At the time of his brother’s restoration, James, Duke of York, who would one day reign briefly and ingloriously over his Britannic realms as King James the Second and Seventh, was the heir to three kingdoms and thus one of the most eligible bachelors in Europe. But he had thrown away the valuable diplomatic card of his marriage by secretly wedding one of his sister’s maids-of-honour, a plain, witty girl who was eight months pregnant by him when they belatedly reached the altar. How history is dictated by the unanticipated rise of a male member at the sight of an inappropriate woman’s shapely leg or bosom! For fate dictated that the royal bedfellow was the daughter of Edward Hyde, the man whom the duke’s elder brother had just made his chief minister and Earl of Clarendon.
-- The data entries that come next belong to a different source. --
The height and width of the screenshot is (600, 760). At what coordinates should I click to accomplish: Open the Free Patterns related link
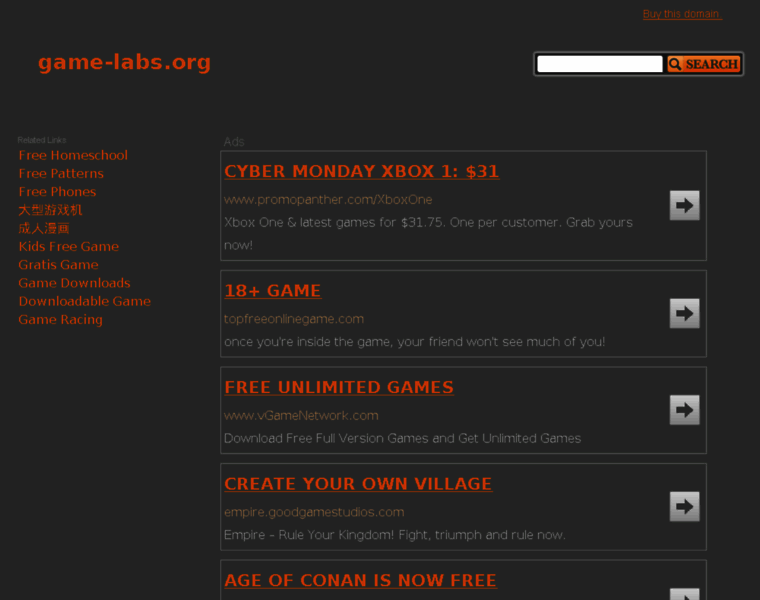[x=61, y=174]
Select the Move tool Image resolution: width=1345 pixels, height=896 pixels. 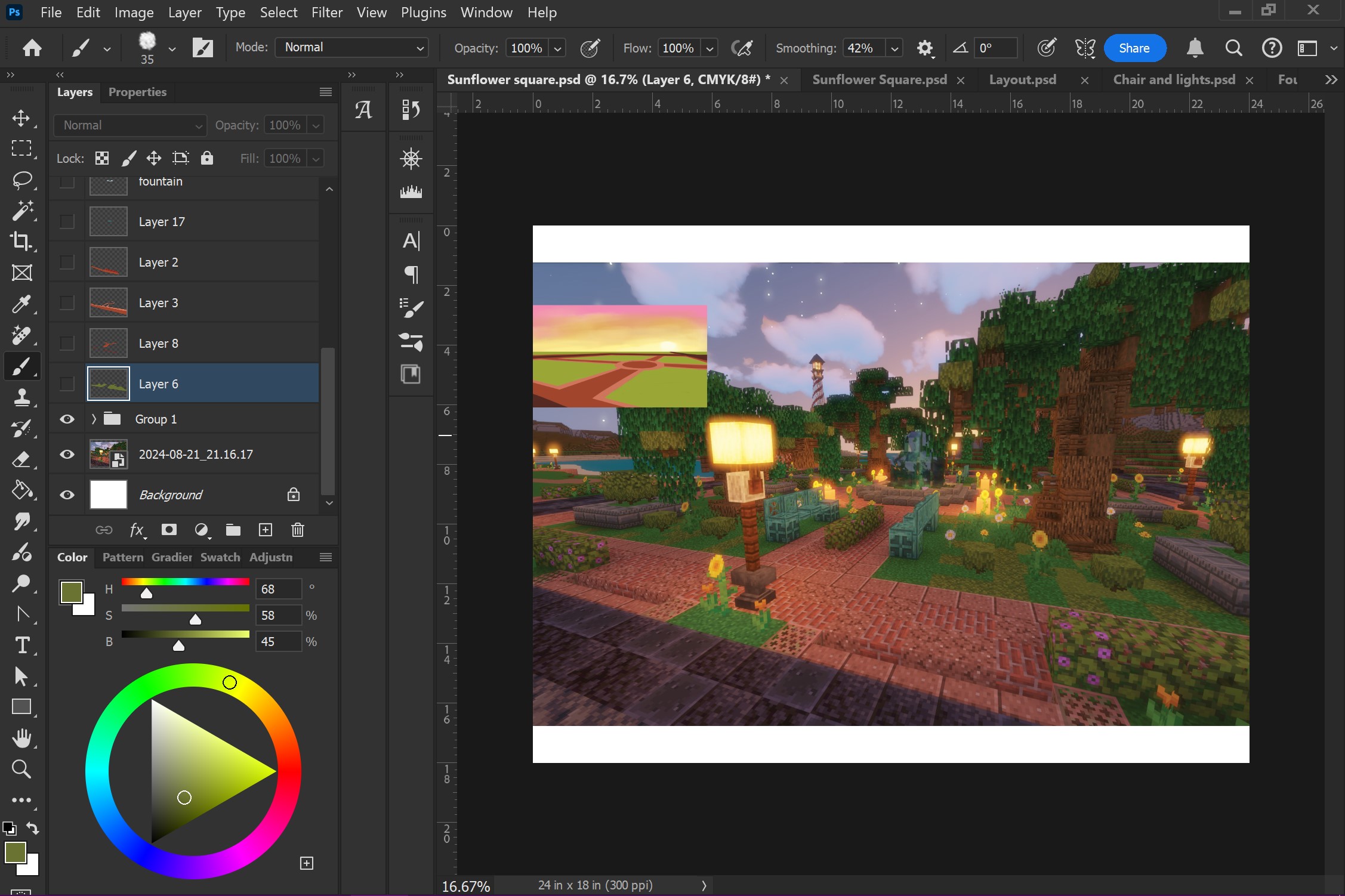21,118
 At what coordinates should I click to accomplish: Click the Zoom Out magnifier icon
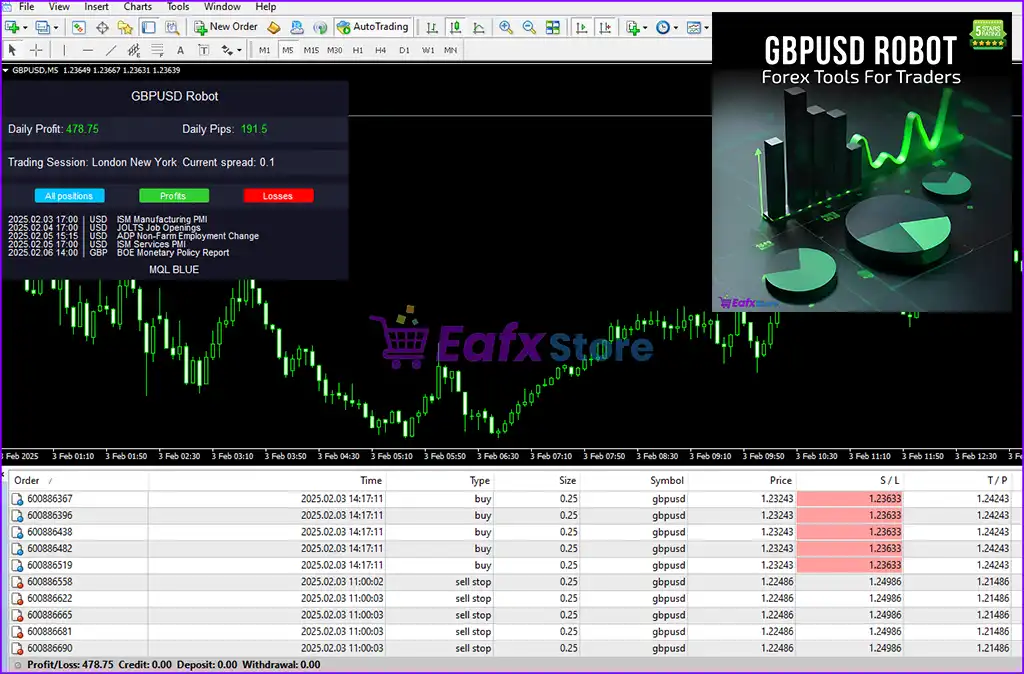(x=528, y=27)

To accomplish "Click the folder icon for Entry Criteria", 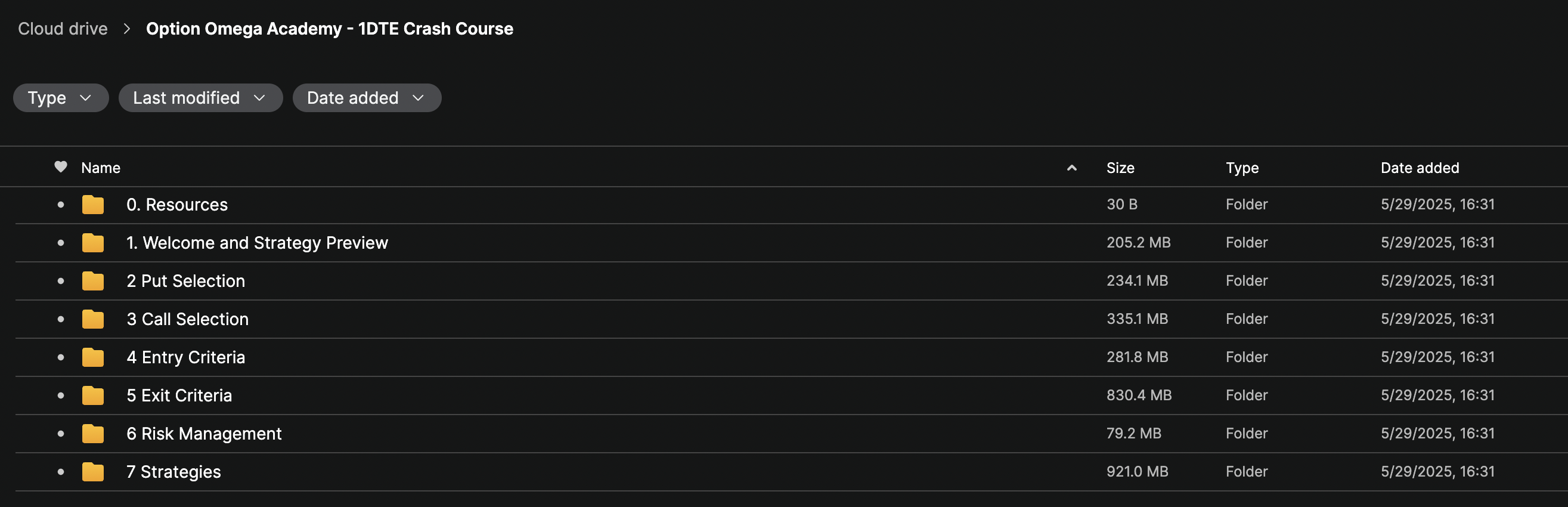I will (93, 357).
To those who favour conspiracy over coincidence, this was damning: surely the evil minister had used his daughter’s charms to ensnare the heir to the throne, thus furthering the nefarious purposes of the said evil minister? Hindsight poured yet more oil onto the flames; yea, an entire ocean of oil. The king’s marriage to the Portuguese princess Catherine proved childless, and it did not require too fertile an imagination to conjure up a dark tale of Clarendon arranging a match to a barren queen in order to ensure that his own grandchildren would one day ascend the thrones of Britain. (This they duly did, in the stolid shapes of Queens Mary and Anne; but their accessions required a series of alterations in the state that would have boggled the mind of any man alive in that year of
sixty-five
, myself and their grandfather included.)

Thus as I rode into Hardiman’s Yard and endeavoured to assume an air of levity – of celebration, even – with which to break the news of my command to Cornelia, I conceived a list in my head.

Item – the said Matthew Quinton commissioned through the patronage of the Duke of York, who in our eight years of acquaintance has barely noticed the existence of said Matthew. To what end, pray?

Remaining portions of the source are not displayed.